-- Records for this task follows --
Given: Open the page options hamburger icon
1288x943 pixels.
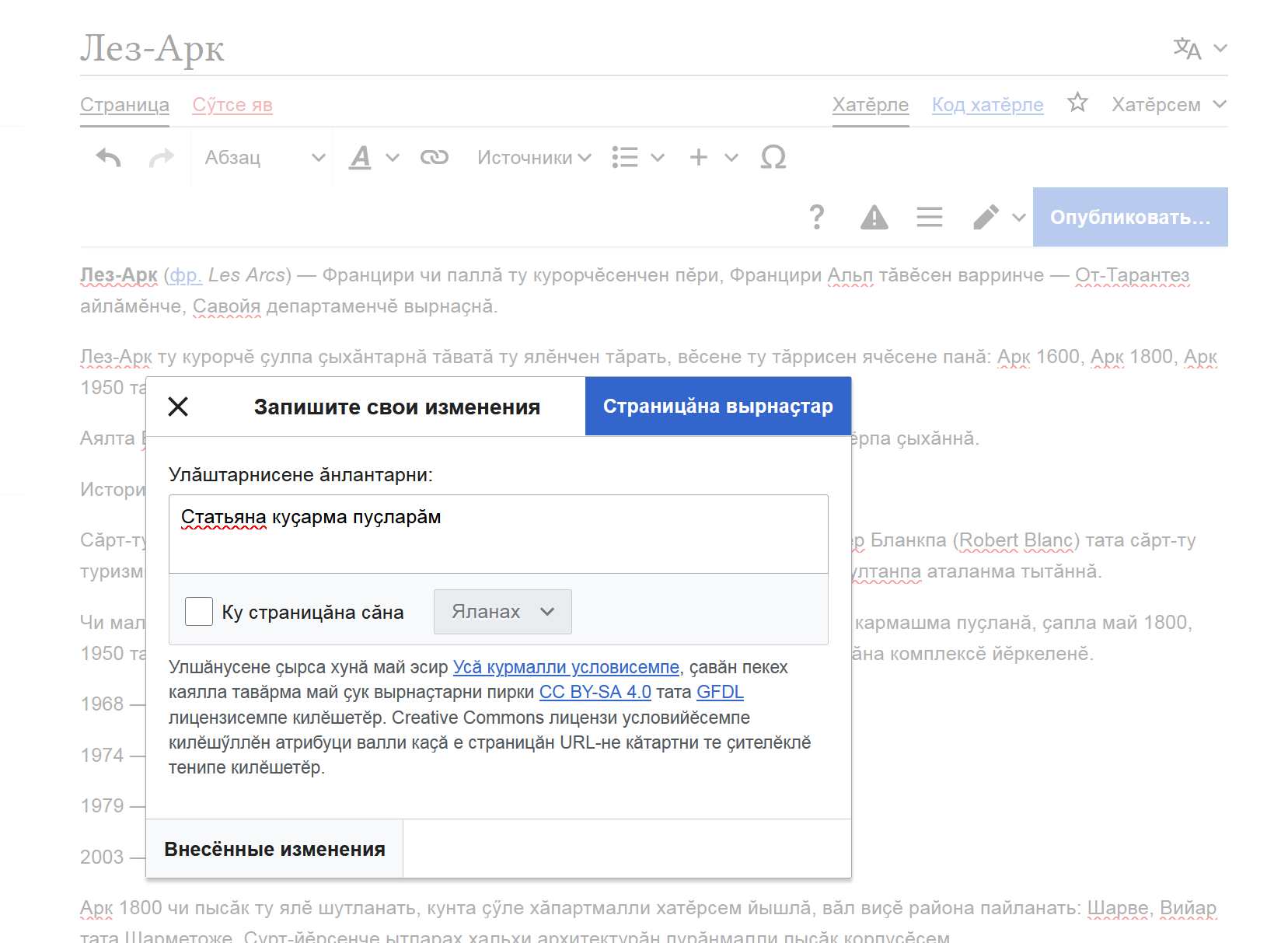Looking at the screenshot, I should point(929,217).
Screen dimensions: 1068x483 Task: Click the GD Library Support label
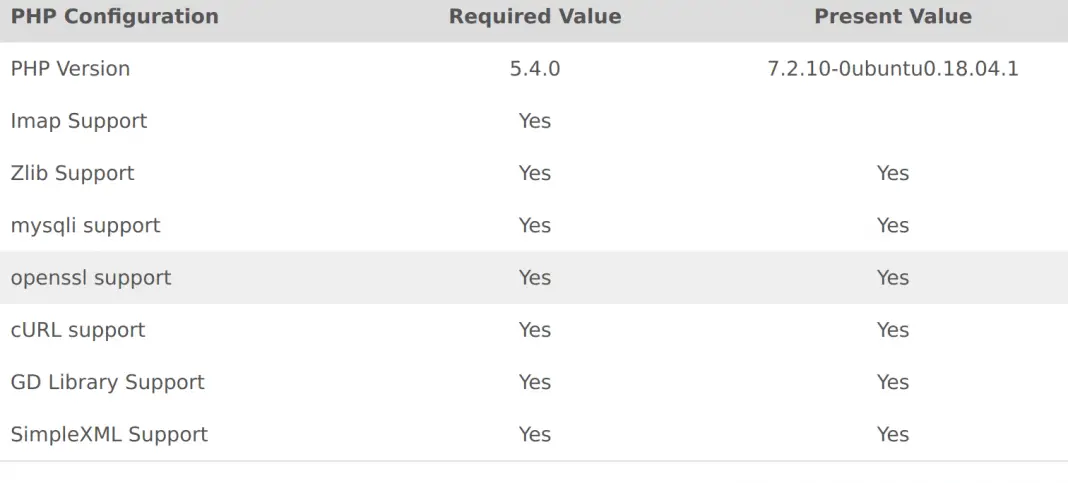(x=107, y=382)
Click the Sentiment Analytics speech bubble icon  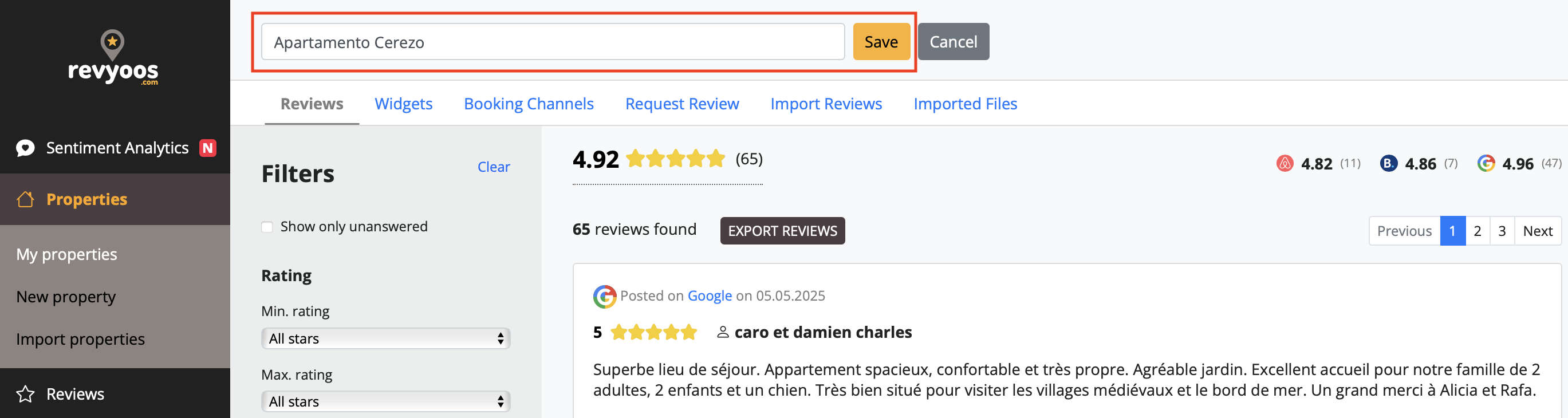pyautogui.click(x=26, y=148)
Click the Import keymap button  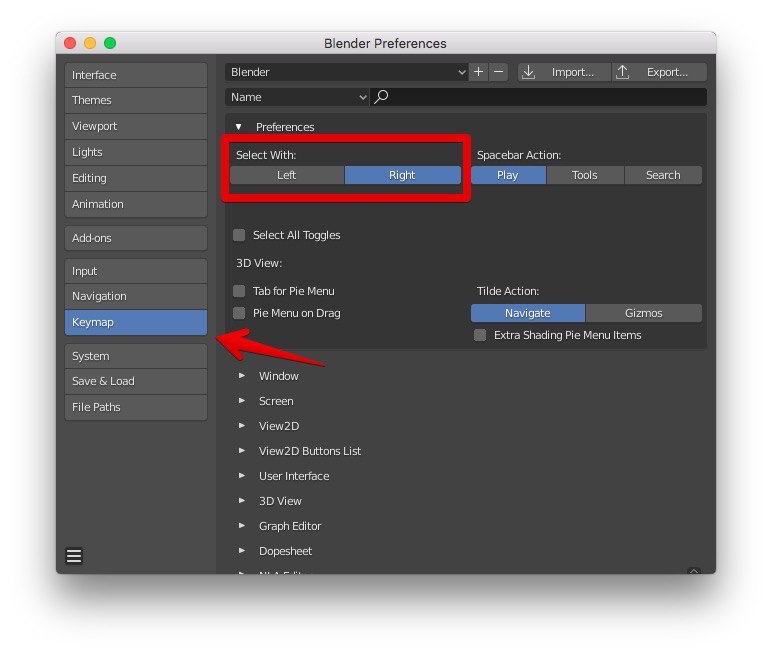pyautogui.click(x=561, y=72)
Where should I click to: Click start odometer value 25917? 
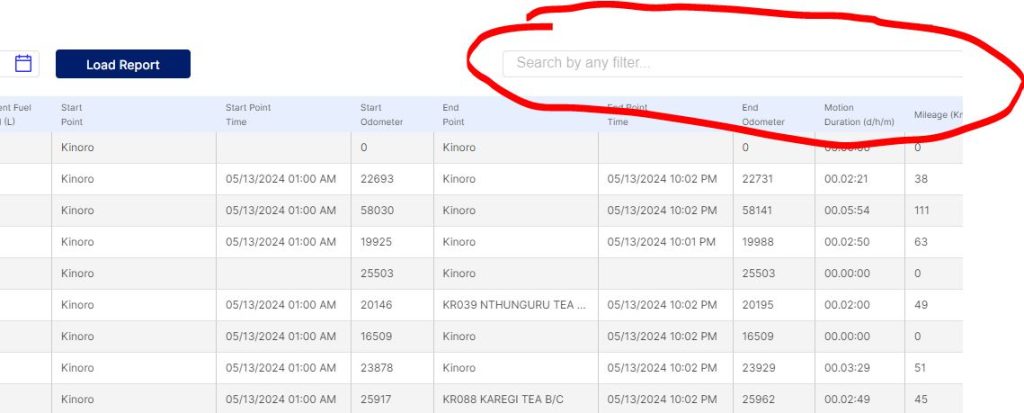coord(378,399)
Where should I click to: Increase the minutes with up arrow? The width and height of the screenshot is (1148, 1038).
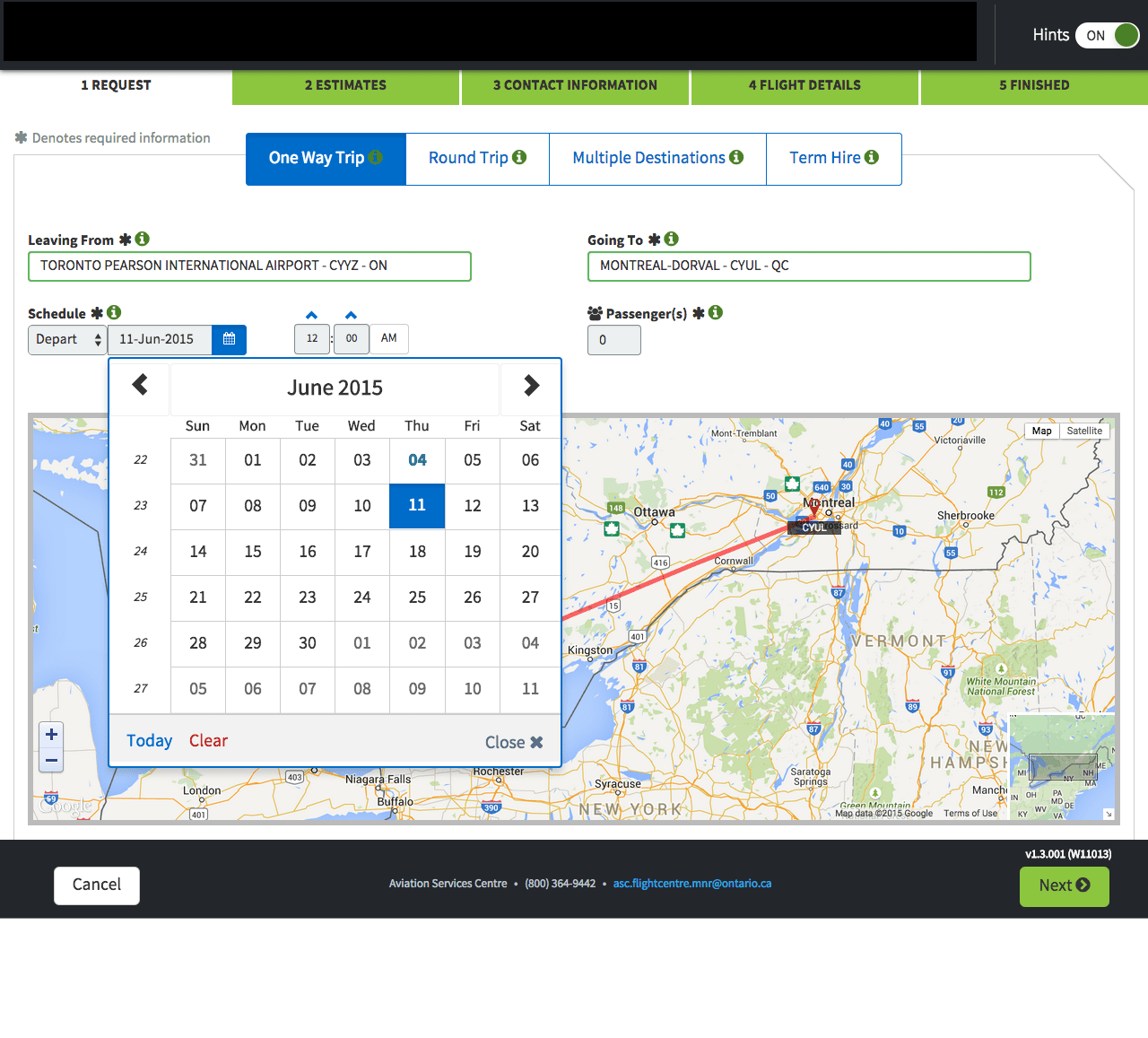pos(351,316)
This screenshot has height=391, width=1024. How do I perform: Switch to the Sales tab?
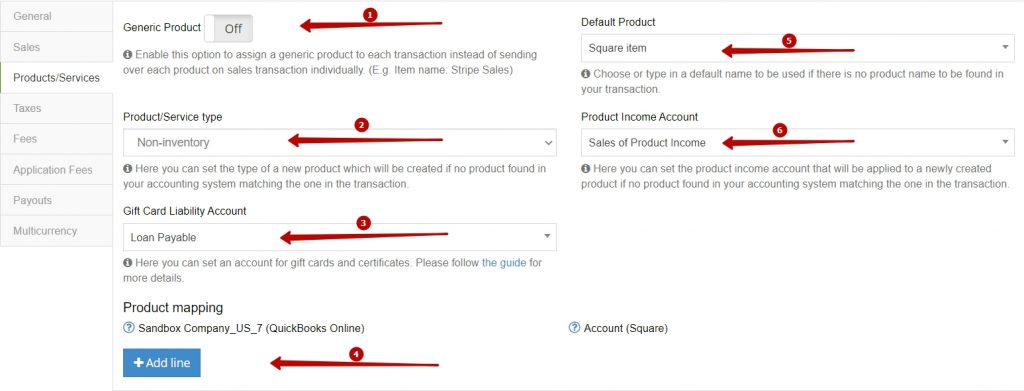[x=57, y=47]
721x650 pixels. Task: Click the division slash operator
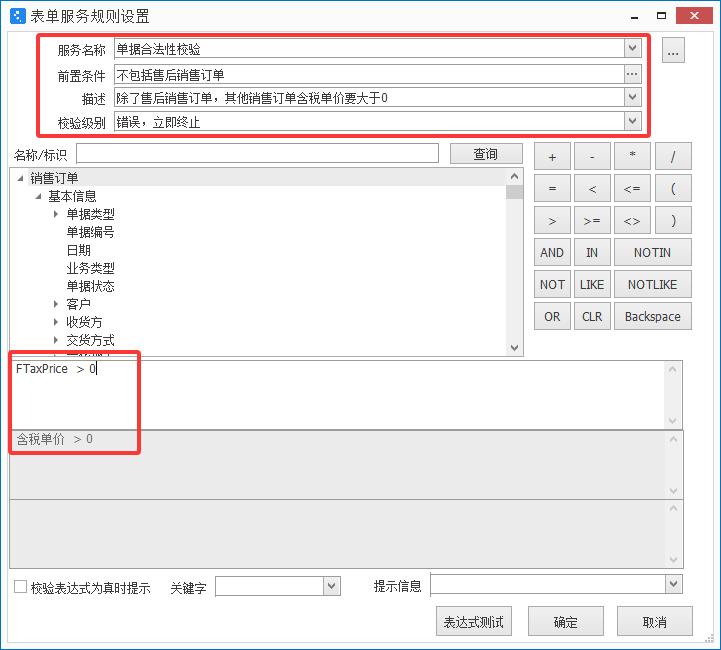[673, 157]
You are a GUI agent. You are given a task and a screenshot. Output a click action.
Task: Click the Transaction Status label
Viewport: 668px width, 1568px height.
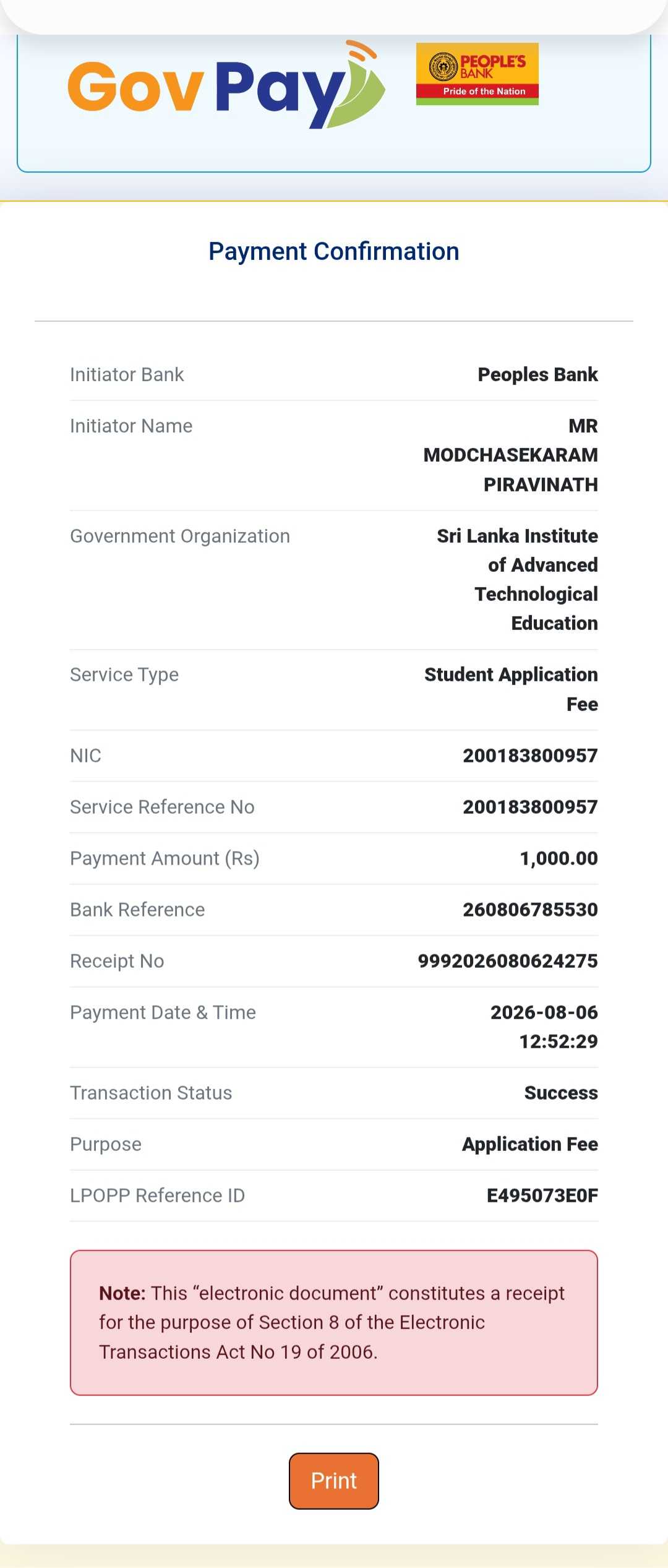tap(151, 1093)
-- Records for this task concluded --
**Task to carry out**
Print exactly, and only, the lines from the one with "Task: Click the Transaction Status label" through the last line of the listing above. No pictures belong in the copy.

**The completed task**
Task: Click the Transaction Status label
Viewport: 668px width, 1568px height.
tap(151, 1093)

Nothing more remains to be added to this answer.